Today marks the liberation of the Buchenwald concentration camp in 1945 by the 6th armored division of the US Third Army. Buchenwald is significant for several reasons. 56,000 people died in the camp, some one-quarter of those imprisoned. It’s also significant for some of those held there, such as Marcel Dassault, the founder of the French aviation company Dassault. Another survivor was Elie Wiesel who won the 1986 Nobel Prize for his writing about Buchenwald and the holocaust. The liberation of Buchenwald was also significant because General Eisenhower himself visited the camp the next day to see the conditions for himself.

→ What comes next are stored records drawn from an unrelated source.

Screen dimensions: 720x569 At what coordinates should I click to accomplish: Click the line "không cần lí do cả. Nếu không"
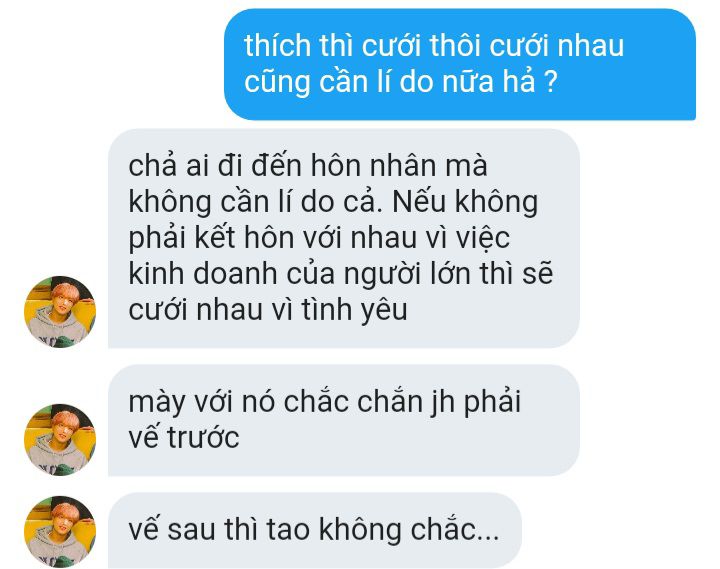333,202
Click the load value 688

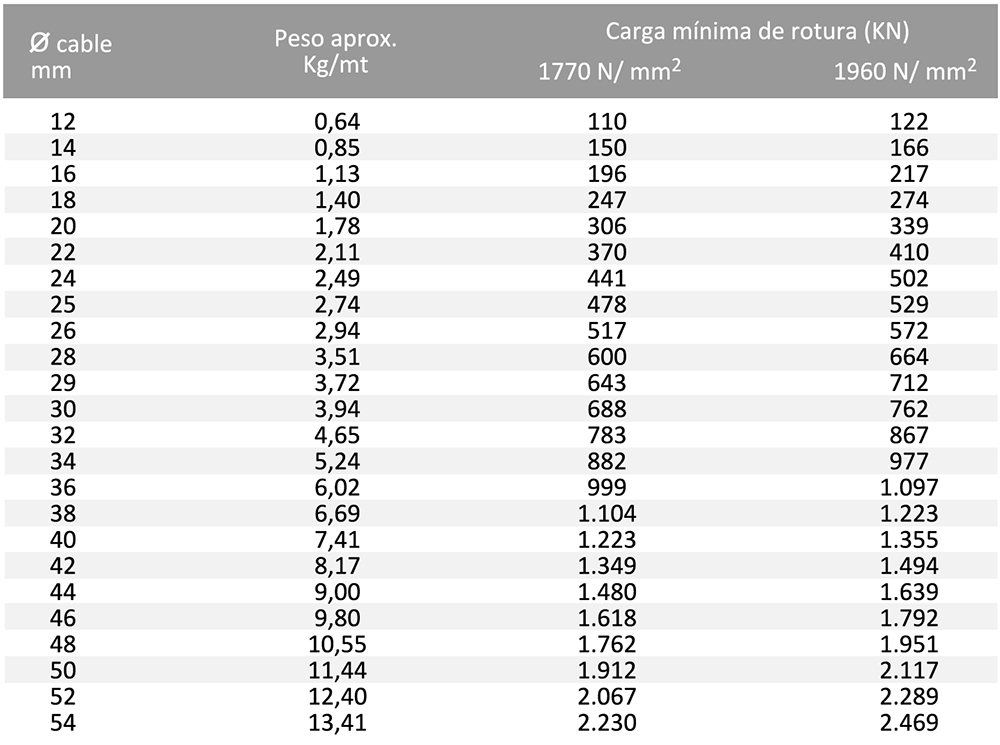[607, 409]
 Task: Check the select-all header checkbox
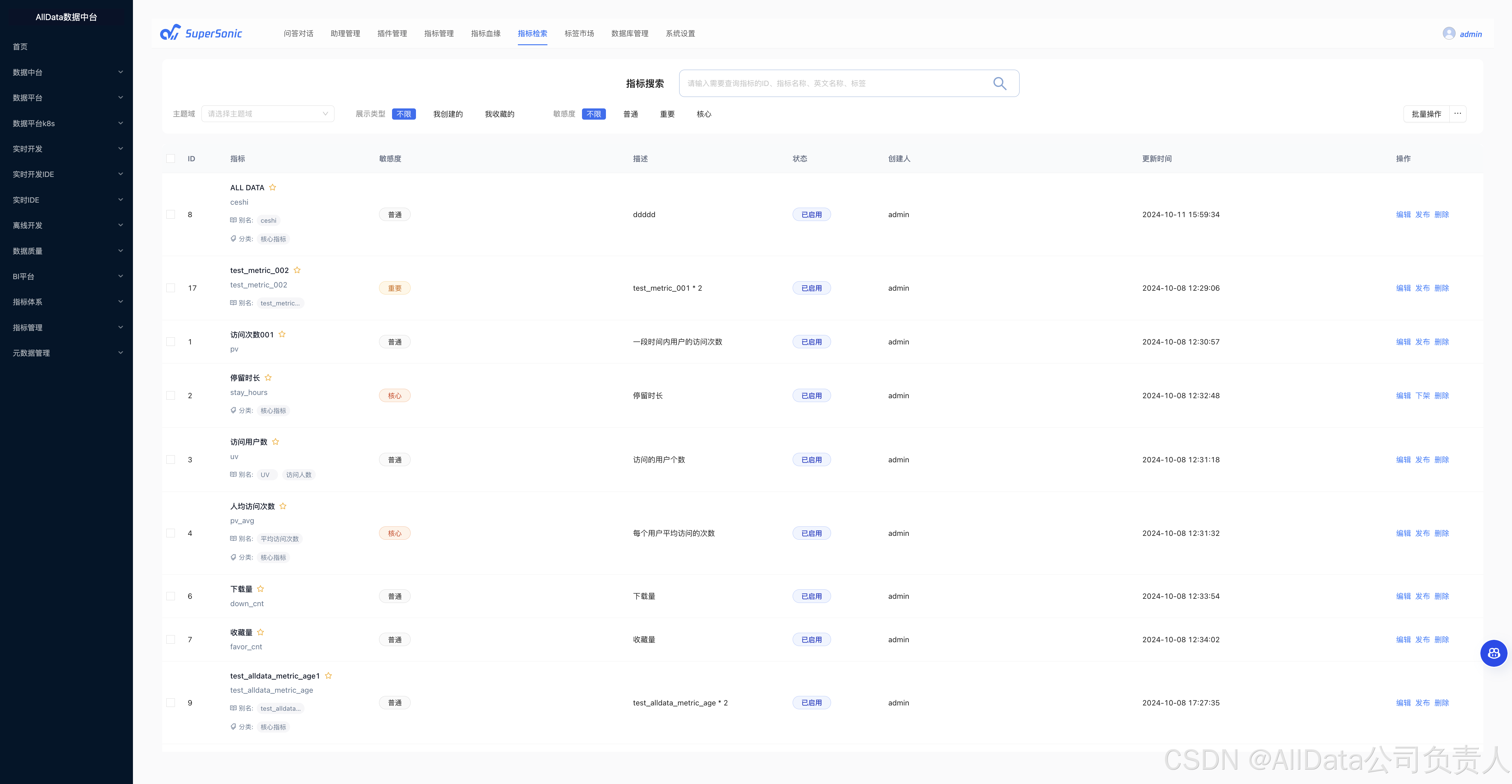171,158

However, what is not generally known outside a few historians is that one of the great names in German aviation–and wind energy–operated a test site near Weimar where Buchenwald was located. Ulrich Hütter, an early member of the Nazi Party, not only operated the test site for senior party members, but also taught in Weimar. It would be highly unlikely that he did not know what was happening in the camp. Hütter was never held accountable for what he did or didn’t do about Buchenwald.
In my new book, Wind Energy for the Rest of Us, I make the association between Hütter, Buchenwald, and Hütter’s work for the Nazi Party to illustrate that technology is not morally neutral. It can be used for good or ill. Individuals are responsible for how technology is used. Hütter’s work was intended to help Germany settle the “eastern lands” after it had been swept clean of its inhabitants. Fortunately, modern wind energy grew in a far different manner than that envisioned by Hütter of a top-down, centrally-directed, and corporate led development.
The one contribution that Hütter did make to wind turbine technology was how the blades attach to the rotor’s hub. Ironically, it was Danish grassroots citizen activists—the antithesis of fascist technocrats—that adapted Hütter’s concept to make wind turbines work—for everyone.